_What the task requires_
Swap "screenshot" for "image" wherever it occurs in the rows below, leaving everything else unchanged and omitting the pictures from your answer.

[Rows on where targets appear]
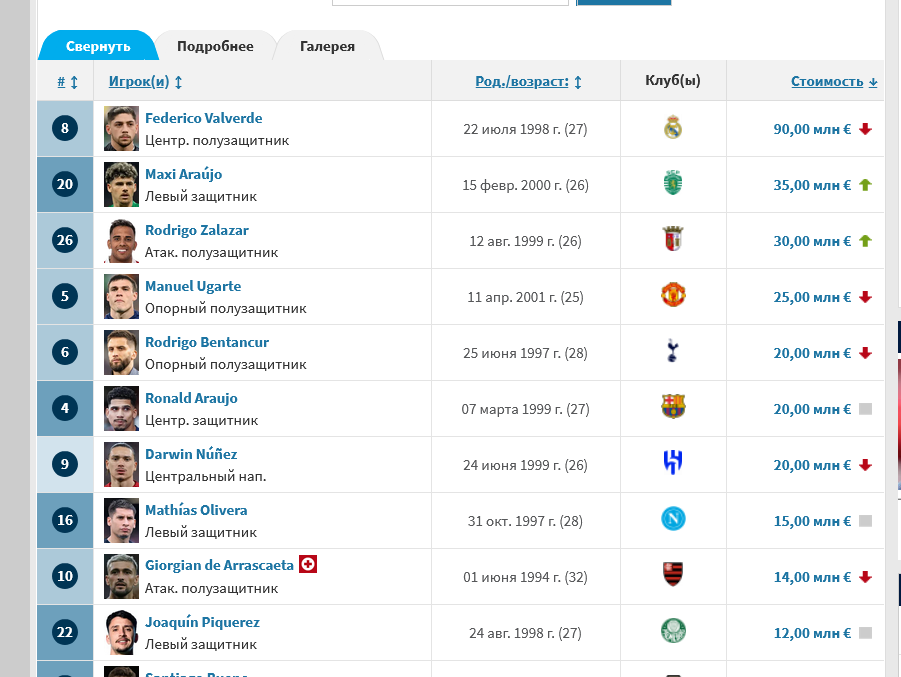Sort by Стоимость market value column

pyautogui.click(x=834, y=82)
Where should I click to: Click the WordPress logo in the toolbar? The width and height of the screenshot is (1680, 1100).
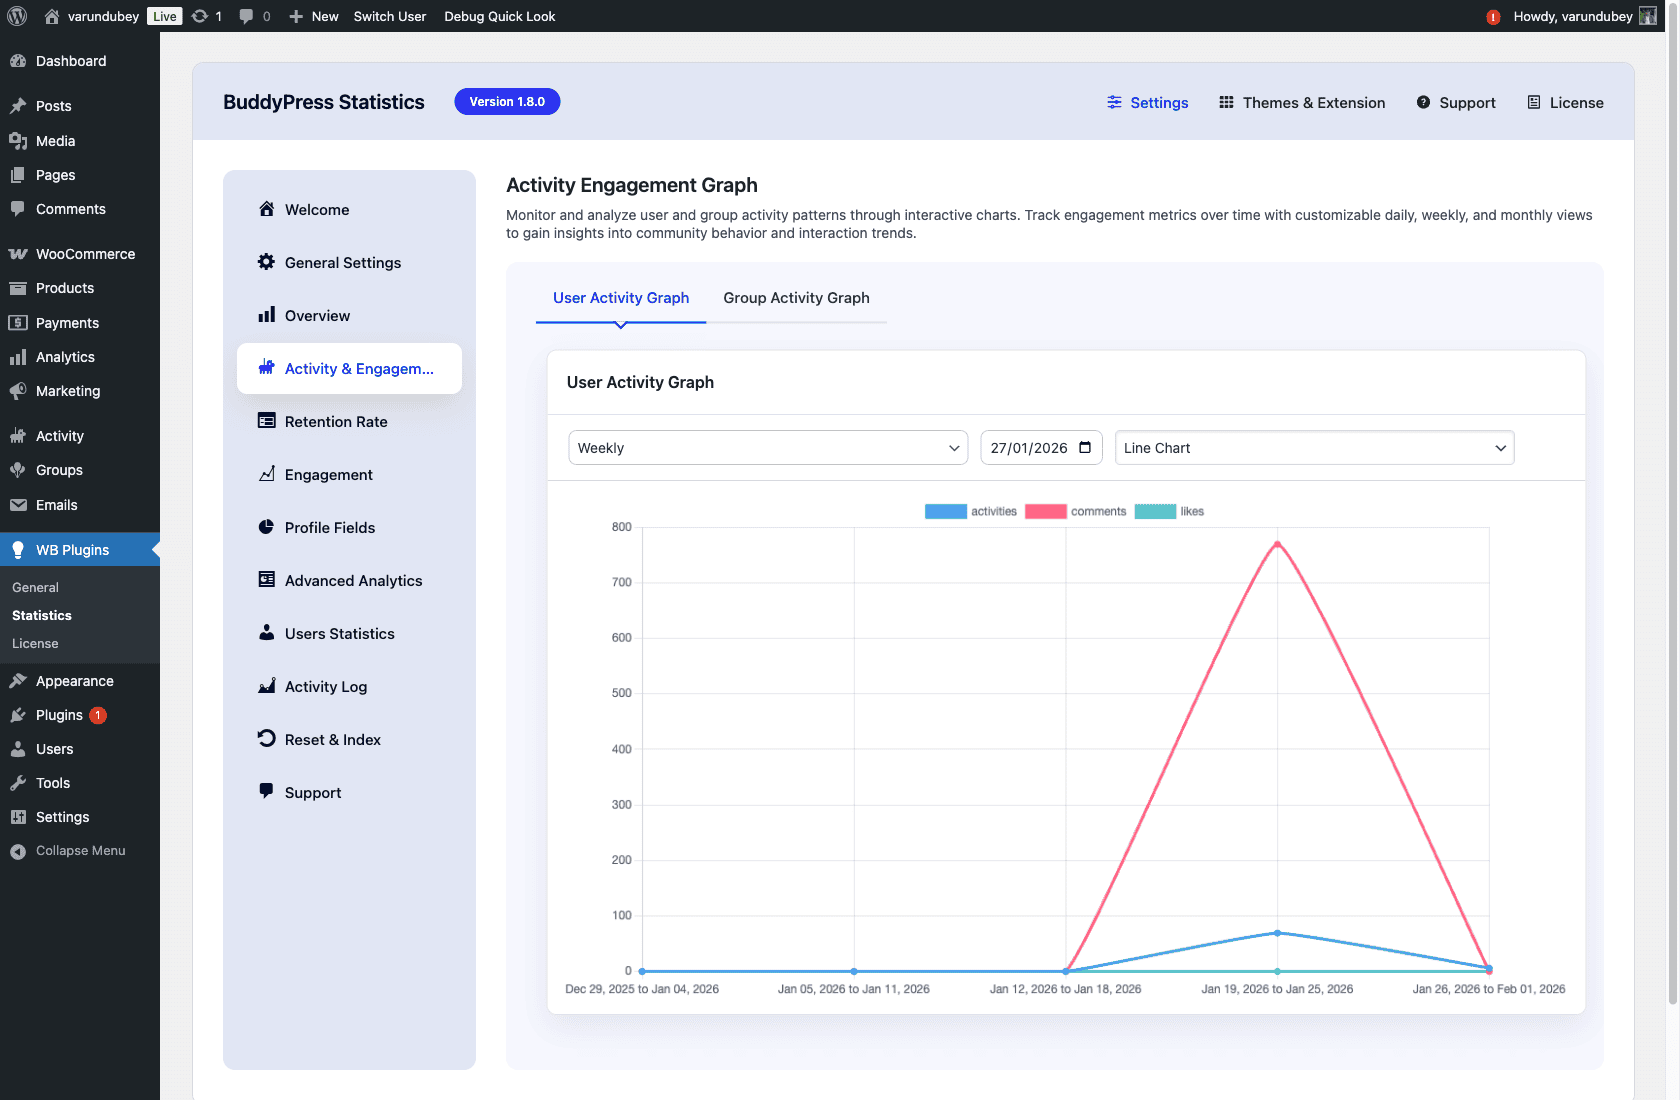(x=16, y=15)
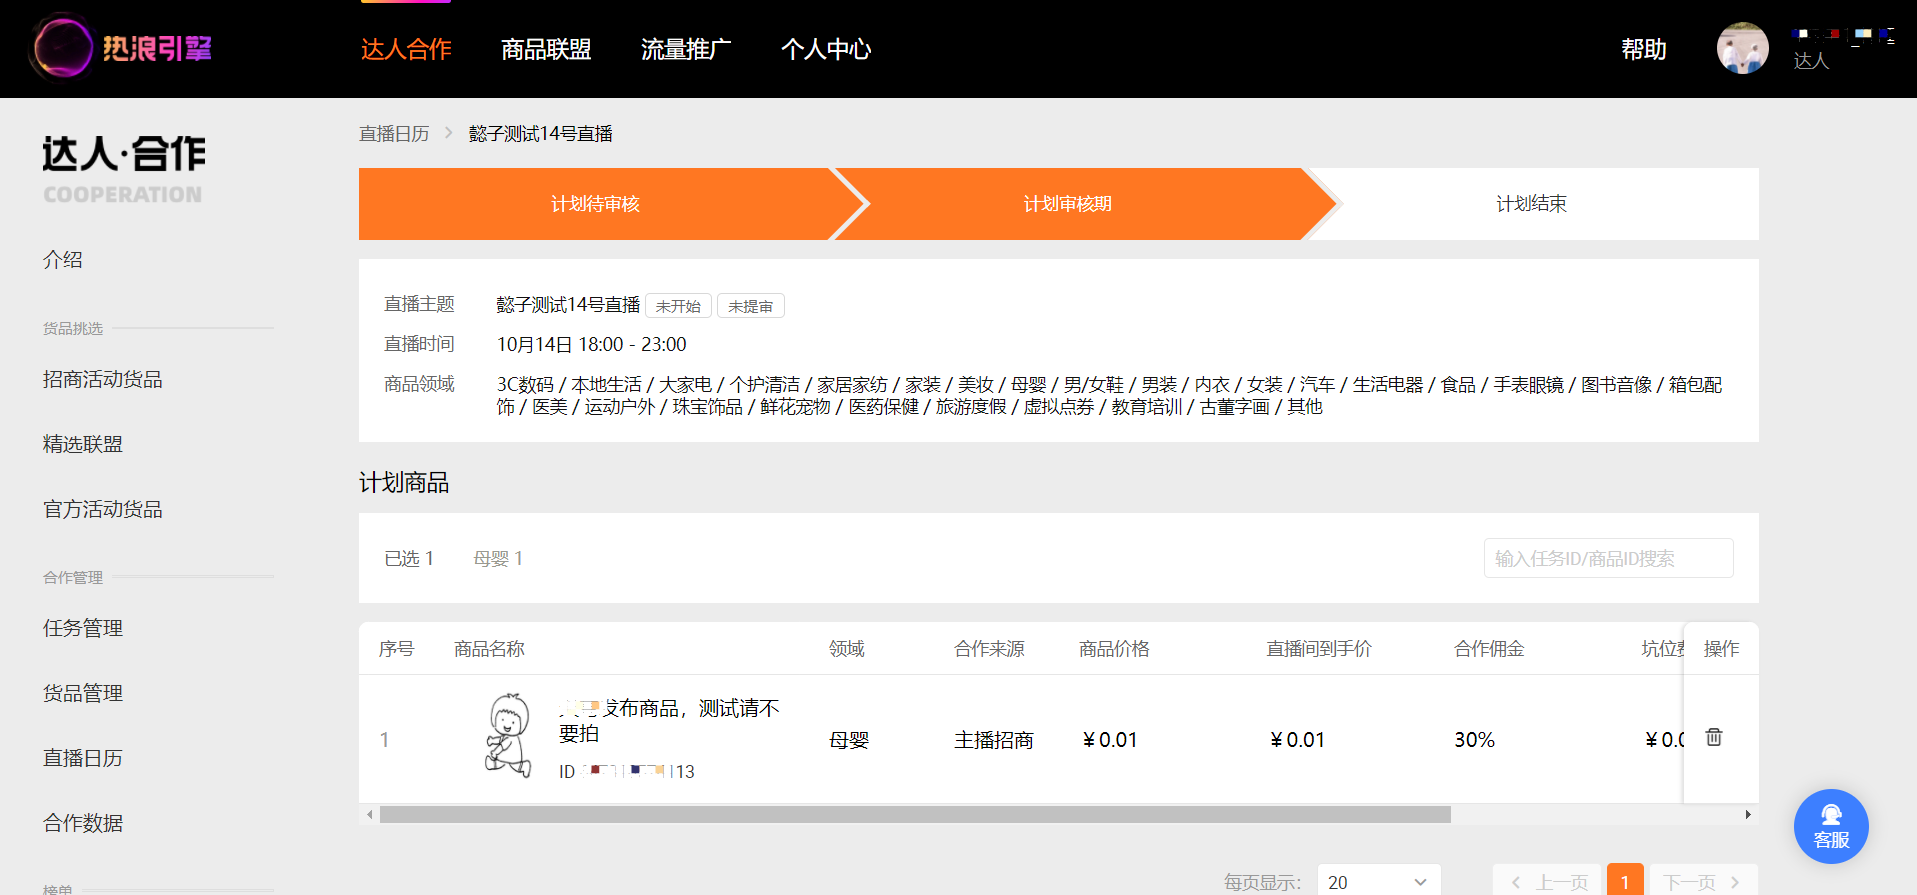Go to 下一页 next page
Image resolution: width=1917 pixels, height=895 pixels.
tap(1702, 882)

_The result_
Sort by Стоимость market value column

pyautogui.click(x=834, y=82)
Where should I click to: Click the WordPress logo in the toolbar? The width and height of the image is (1680, 1100).
(x=16, y=15)
Go to 下一页 next page
Image resolution: width=1917 pixels, height=895 pixels.
tap(1702, 882)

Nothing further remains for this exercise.